_CONSIGNES:_
A. En vous appuyant sur la critique de « Jean-Christophe », expliquez en une à trois phrases pourquoi Romain Rolland distribua le montant de son prix Nobel à la Croix-Rouge suisse et à des associations de prisonniers.
B. Poursuivez la critique de « Jean-Christophe » à partir de la dernière phrase donnée.

_TEXTE CHOISI:_

Jean-Christophe
de Romain Rolland

critiqué par Cyclo, le 18 décembre 2016
(Bordeaux - 78 ans)


La note:  étoiles
un chef-d’œuvre trop peu lu aujourd'hui
Romain Rolland obtint le prix Nobel il y a exactement cent ans. Comme il habitait en Suisse et qu'il n'était pas le bienvenu en France, où ses articles pacifistes (il fut, avec Stefan Zweig, un des rares intellectuels européens, à se vouloir au-dessus de la haine) lui valaient la haine féroce de tous les va-t-en guerre, il en distribua le montant à la Croix-rouge suisse et à des association de prisonniers.

"Jean-Christophe" est un roman gigantesque, un roman-fleuve, qui parut de 1904 à 1912 en dix volumes, dans les "Cahiers de la quinzaine" de Péguy. Il raconte la vie d’un musicien allemand imaginaire qui se révolte contre les traditions de son pays, gagne la France, où l’amitié d’Olivier Jeannin lui permet de gagner la sérénité. C’est un roman musical, une immense symphonie, "l’histoire d’une vie, de la naissance à la mort. C’est le monde vu du cœur d’un héros comme centre".

_DONNÉES SAISIES:_

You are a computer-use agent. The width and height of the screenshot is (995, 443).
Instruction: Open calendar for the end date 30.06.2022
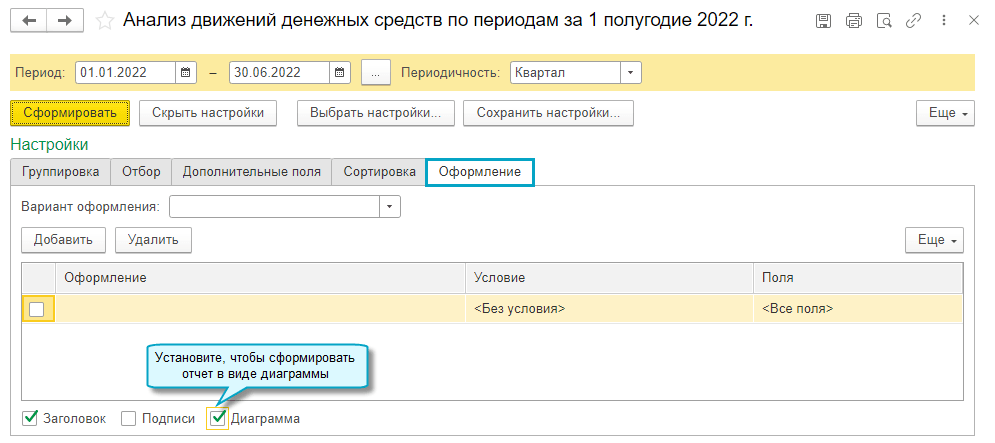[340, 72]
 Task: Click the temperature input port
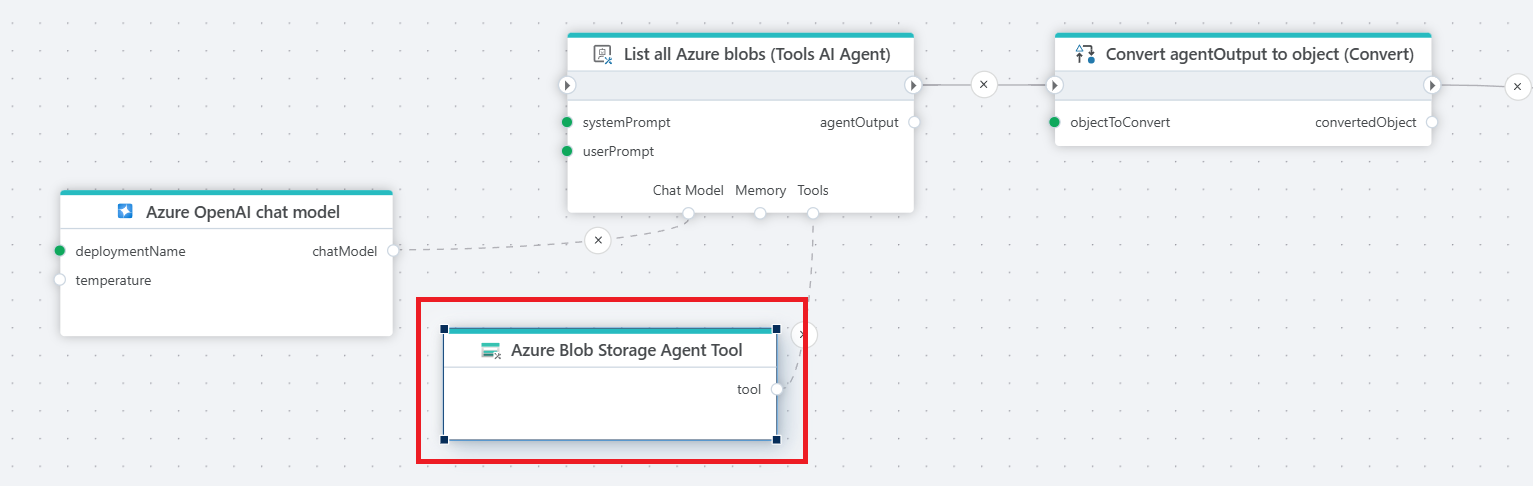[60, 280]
...
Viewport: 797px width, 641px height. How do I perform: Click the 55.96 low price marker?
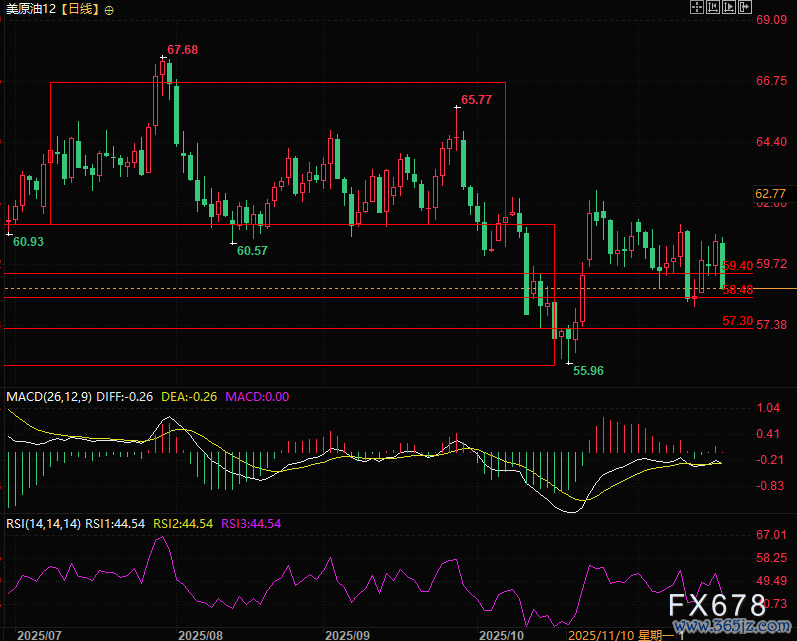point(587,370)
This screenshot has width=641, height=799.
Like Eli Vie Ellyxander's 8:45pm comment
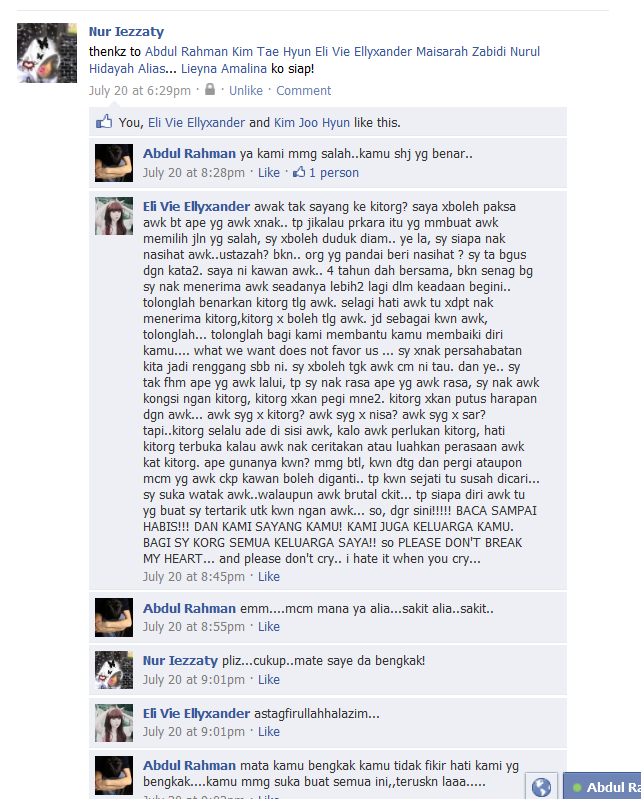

_EXERCICES RÉSOLUS:_
A. D'après la critique, Romain Rolland habitait en Suisse et n'était pas le bienvenu en France. Ses articles pacifistes lui valaient la haine féroce de tous les va-t-en-guerre. C'est pour cela qu'il distribua le montant du prix à la Croix-Rouge suisse et à des associations de prisonniers.

B.
Essayons de le résumer :

1 Jean-Christophe Krafft naît dans une modeste famille de musiciens allemands d’origine flamande, au bord du Rhin, ("le grondement du fleuve monte derrière la maison"). Son père est un musicien raté, alcoolique, sa mère se bat contre la misère. Christophe s’éveille à la vie et découvre la musique en tapant sur un piano (l'Aube).
2 Il passe vite pour un jeune prodige et devient à quinze ans le maître de chapelle de la cour dans sa petite principauté. Il est déçu par ses premières amitiés (Otto) et amours (il doit renoncer à Minna, à cause de sa pauvreté) (le Matin).
3 Christophe perd la foi, connaît l’amour sublime avec Sabine, puis découvre la sensualité avec Ada (l’Adolescent).
4 Il ne supporte pas le conformisme moral, politique et esthétique de son pays, ses compositions musicales sont incomprises, il est trop franc et est chassé par le grand-duc, puis il doit quitter le pays à la suite d’une rixe (la Révolte).
5 Mais Paris le déçoit par les intrigues du milieu artistique et la corruption des mœurs, et il se brouille avec tout le monde (la Foire sur la place).
6 Enfin, il se lie d’une amitié passionnée avec un Français, Olivier Jeannin, dont il avait rencontré la sœur Antoinette en Allemagne (Antoinette).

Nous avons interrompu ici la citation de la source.